The Arabs sensed that a new conflict was taking place between the Legion officer and the white woman. They ceased to press forward. The medley of their tongues became momentarily still. And as a result, her voice was produced with startling clarity.

“You have made a mistake. I was prepared to come with you to the barracks, since I had no choice. But I am not prepared to be locked up like a common prisoner. There is a limit to what I can accept.”

“It is for your own safety.”

“Safety! It is not me that the Arabs are threatening, monsieur capitaine!”

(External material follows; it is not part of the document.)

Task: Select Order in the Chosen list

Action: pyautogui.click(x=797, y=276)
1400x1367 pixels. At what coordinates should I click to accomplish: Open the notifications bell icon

Once again Monclaire found himself breathing hard.

He put a hand on her elbow, intending gently but firmly to guide her inside. She shook herself free. Her slim body was visibly trembling and tortured by fury.

“Don’t touch me—murdering swine…!”

Monclaire decided he had had enough. Hitherto, he had tried to ignore her wild insults, attributing them to a highly emotional state of grief. He was no longer prepared to make any such allowance.

He beckoned to Sergeant Zatov.

“Take her into the house,” he said. “Tie her hands and lock all doors.”

 Zatov rubbed his beard. With the sun on it, it looked as if it was on fire. Looking at Monclaure, Zatov asked slowly: “Have I permission to use force, capitaine?”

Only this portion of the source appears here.